▶ **Instruction**
Rewrite the rows below, changing every "icon" to "symbol" and keeping everything else the same. Leave the pictures out of your answer.

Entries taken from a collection
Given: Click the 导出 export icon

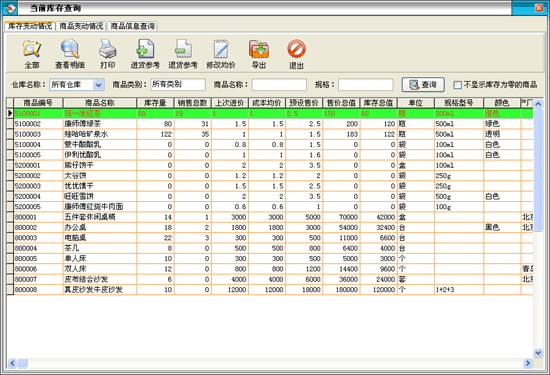Looking at the screenshot, I should pyautogui.click(x=259, y=49).
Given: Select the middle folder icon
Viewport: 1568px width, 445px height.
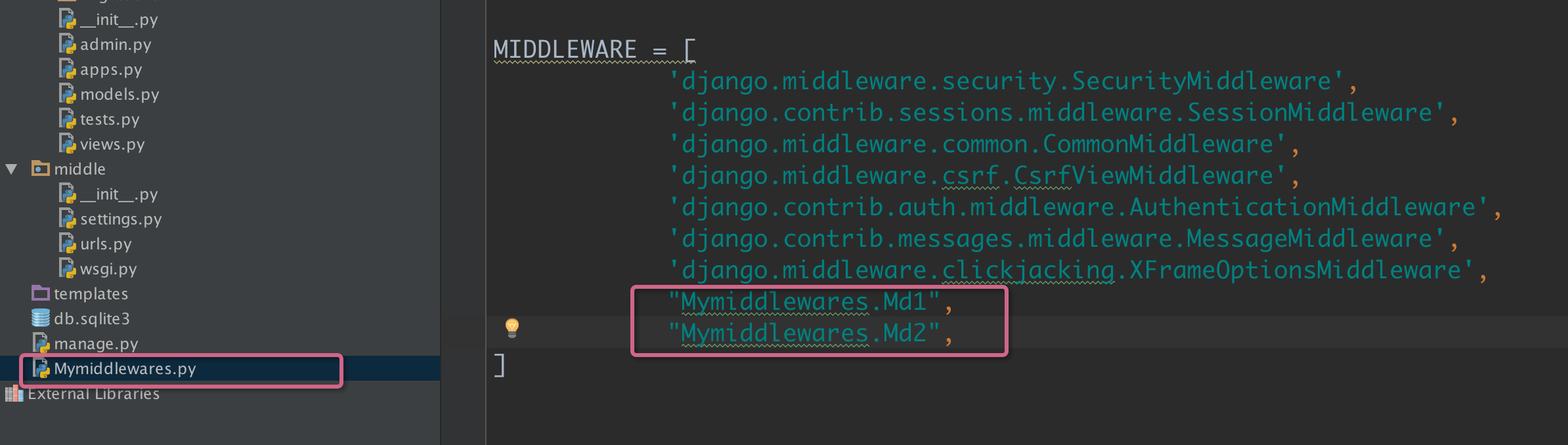Looking at the screenshot, I should [x=41, y=169].
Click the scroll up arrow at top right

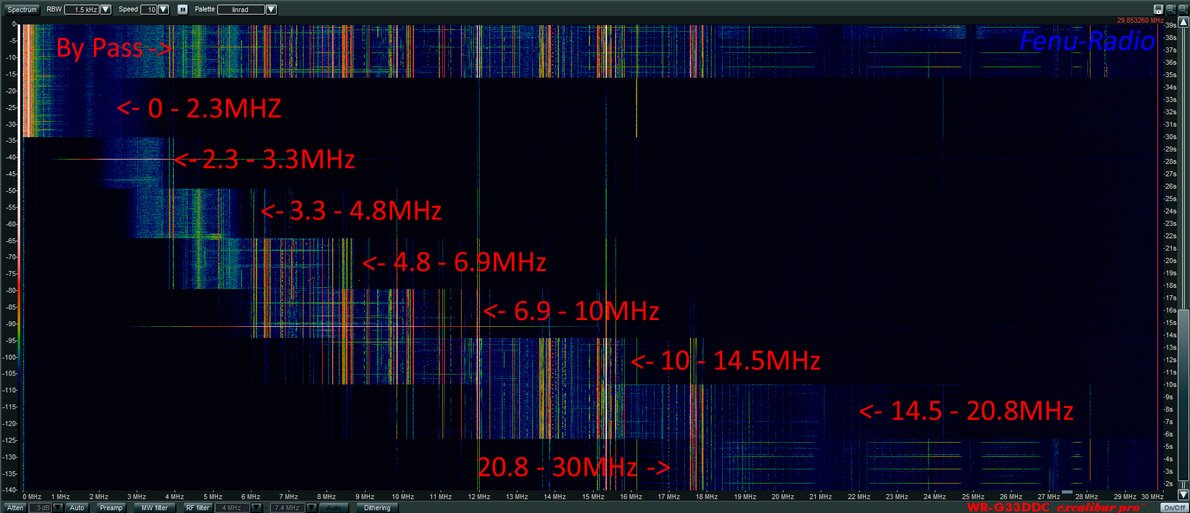point(1183,22)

▶ **Complete output**
Given: Click the 导出 export symbol

Looking at the screenshot, I should pyautogui.click(x=259, y=49).
Given: Select the middle folder symbol
Viewport: 1568px width, 445px height.
Looking at the screenshot, I should [x=41, y=169].
Click the scroll up arrow at top right

point(1183,22)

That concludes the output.